AI-enabled software applications provide a wide range of solutions for real-time decision making and predictive insights that improve the performance of smart manufacturing operations.
Edge AI solutions
Nixon’s viewpoint is that many of the modern AI tools available are designed to be deployed in the cloud. However, as those tools are increasingly impacting real-time operations and decision making, having the AI deployed closer to where the process is will naturally be safer. From a cybersecurity perspective, deployments at the edge, closest to the process, are often the safest implementations. Fortunately, for most operational technology teams, this is also where they feel safest in deploying these solutions.
Early adopters are most often the remote locations, smaller plants, and offshore operations where assets are running without lots of personnel readily available. Those sites are always looking for ways to increase safety and optimization, but it is harder than it would be at a large facility with lots of people and easy access to resources.
In areas like reliability, Nixon said they’re already seeing edge AI being applied and lots of automation suppliers are embedding LLM technology in the automation tools they supply. AI advisors are becoming much more common. Vision applications are also becoming more popular. So, for many companies, the time to get started has already come. They’re implementing these technologies—both in pilots and in actual production systems—and are figuring out how to integrate them seamlessly into their processes, and will continue to do so over the next 2 to 3 years.
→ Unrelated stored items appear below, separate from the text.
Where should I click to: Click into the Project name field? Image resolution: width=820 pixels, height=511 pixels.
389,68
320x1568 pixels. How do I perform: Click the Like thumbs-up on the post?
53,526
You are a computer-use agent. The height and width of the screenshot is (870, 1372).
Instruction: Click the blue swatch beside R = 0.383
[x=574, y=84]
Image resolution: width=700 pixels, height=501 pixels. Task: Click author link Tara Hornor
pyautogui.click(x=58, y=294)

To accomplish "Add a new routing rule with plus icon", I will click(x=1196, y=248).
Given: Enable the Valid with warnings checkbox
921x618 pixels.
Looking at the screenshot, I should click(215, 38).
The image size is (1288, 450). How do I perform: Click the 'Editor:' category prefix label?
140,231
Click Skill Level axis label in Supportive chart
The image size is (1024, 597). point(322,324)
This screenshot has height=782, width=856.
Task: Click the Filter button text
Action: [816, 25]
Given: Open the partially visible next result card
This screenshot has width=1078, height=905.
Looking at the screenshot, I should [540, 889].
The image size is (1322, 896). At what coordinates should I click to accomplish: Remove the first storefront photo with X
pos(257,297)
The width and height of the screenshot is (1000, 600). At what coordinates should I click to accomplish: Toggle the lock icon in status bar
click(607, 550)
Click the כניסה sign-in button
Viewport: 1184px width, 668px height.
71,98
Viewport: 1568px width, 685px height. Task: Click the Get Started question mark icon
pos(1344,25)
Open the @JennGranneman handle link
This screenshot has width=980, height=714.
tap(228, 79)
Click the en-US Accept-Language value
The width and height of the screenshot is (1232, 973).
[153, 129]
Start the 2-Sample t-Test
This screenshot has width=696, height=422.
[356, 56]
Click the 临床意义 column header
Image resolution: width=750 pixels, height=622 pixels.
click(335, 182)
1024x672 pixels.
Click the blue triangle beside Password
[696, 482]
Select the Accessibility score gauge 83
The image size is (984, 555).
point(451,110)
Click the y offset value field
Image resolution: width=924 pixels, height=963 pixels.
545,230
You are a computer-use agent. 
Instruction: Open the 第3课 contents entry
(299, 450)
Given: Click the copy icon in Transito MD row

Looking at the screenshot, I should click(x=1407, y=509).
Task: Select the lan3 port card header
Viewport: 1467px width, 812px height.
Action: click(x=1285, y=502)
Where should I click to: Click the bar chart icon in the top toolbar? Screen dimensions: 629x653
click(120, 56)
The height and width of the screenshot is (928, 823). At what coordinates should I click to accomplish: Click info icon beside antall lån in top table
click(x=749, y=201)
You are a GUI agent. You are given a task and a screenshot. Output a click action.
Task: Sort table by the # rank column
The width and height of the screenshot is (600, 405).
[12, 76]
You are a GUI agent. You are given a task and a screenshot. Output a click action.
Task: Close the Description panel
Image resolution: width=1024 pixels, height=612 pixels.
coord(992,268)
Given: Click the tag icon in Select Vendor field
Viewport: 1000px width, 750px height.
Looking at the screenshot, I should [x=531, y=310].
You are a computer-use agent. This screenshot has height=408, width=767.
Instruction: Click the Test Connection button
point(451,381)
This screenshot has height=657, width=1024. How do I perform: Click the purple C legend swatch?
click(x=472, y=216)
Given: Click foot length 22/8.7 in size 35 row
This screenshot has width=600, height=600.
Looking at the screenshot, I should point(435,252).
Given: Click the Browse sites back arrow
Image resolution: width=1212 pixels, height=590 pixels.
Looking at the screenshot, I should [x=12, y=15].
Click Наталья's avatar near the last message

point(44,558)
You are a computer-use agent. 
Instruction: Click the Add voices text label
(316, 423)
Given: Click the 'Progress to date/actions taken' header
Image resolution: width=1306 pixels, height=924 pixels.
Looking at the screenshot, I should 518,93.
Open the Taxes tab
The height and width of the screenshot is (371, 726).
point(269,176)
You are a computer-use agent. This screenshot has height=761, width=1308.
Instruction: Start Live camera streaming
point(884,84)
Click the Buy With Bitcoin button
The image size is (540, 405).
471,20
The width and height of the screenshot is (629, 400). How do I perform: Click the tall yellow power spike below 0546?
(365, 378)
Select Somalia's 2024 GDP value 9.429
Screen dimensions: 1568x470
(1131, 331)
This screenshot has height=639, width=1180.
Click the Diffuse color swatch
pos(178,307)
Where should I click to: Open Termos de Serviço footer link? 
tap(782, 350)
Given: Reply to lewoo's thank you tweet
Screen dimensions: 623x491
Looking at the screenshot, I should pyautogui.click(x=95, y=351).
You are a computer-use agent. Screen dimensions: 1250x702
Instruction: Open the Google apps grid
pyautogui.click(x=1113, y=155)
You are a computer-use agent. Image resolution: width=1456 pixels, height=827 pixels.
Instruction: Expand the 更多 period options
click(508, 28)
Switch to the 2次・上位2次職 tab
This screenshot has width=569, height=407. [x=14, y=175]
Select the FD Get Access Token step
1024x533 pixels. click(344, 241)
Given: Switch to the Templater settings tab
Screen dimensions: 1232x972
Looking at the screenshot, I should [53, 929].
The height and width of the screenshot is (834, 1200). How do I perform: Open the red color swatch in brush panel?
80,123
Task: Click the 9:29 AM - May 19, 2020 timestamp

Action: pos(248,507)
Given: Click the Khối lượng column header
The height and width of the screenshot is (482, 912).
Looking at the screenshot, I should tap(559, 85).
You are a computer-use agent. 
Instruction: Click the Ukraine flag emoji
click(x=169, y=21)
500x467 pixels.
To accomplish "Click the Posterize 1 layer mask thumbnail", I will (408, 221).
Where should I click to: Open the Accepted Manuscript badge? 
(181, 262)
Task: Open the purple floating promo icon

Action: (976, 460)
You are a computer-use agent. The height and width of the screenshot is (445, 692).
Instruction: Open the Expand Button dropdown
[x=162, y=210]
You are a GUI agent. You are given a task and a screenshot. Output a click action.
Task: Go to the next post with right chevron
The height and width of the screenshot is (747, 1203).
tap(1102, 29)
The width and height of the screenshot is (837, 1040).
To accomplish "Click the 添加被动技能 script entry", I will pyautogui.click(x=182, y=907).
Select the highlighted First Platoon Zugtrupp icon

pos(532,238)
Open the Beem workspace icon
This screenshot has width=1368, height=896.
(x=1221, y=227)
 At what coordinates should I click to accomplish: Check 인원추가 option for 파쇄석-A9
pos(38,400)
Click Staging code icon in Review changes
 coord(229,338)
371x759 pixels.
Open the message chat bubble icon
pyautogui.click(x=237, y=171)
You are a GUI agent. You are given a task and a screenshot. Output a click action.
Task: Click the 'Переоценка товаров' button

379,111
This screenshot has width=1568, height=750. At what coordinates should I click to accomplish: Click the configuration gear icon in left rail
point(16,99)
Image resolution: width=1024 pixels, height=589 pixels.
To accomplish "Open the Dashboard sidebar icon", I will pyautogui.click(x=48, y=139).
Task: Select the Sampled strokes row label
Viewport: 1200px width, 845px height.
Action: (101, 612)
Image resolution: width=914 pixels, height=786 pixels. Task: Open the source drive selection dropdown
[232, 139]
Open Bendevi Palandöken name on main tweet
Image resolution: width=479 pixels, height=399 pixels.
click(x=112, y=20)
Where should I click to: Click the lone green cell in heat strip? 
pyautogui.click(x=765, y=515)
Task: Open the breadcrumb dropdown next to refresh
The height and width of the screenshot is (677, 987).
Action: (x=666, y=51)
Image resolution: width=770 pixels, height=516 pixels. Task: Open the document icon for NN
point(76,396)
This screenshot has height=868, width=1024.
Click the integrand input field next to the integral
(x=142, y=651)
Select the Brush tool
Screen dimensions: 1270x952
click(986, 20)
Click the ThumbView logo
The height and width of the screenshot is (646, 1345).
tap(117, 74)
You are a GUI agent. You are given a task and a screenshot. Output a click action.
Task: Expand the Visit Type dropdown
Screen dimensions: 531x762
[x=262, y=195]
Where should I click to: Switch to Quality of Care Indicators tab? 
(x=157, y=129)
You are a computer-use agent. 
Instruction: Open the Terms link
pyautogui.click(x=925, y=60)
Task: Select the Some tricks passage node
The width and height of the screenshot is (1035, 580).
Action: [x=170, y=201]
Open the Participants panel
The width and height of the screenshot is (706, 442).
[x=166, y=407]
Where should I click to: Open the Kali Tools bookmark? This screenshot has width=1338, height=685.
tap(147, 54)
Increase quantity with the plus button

“The more process optimization focused solutions will likely take longer. Teams not only need access to solutions, they need to trust them to take action. Regardless of the robustness of AI, a human-in-the-loop will be the reality for the foreseeable future,” Nixon said. “Many organizations will be more likely to take advantage of these technologies as they are rolled out as updates to the existing automation tools they already trust. AI tools thoughtfully built into known automation solutions will be designed around domain expertise that will help teams avoid many of the most common challenges rapidly evolving AI solutions present.”
Anticipated Edge AI impact
“The trajectory of these technologies will likely stay the same in the next few years; however, implementation will likely increasingly move more from the remote locations where the technology is a necessity to more widespread use-cases in line with what early adopters are doing today,” Nixon said.
He said that the biggest changes will come first in predictive maintenance and reliability. This will likely be followed closely or in parallel by edge-deployed LLMs and edge AI technologies for non-steady state systems like skids and modular units.
“AI and the insights it can generate and the data it can analyze will provide us with massive benefits in these coming years. There is a lot of data out there—the result of decades of digital transformation—ready to be analyzed and put to use for significant optimization,” Nixon concluded.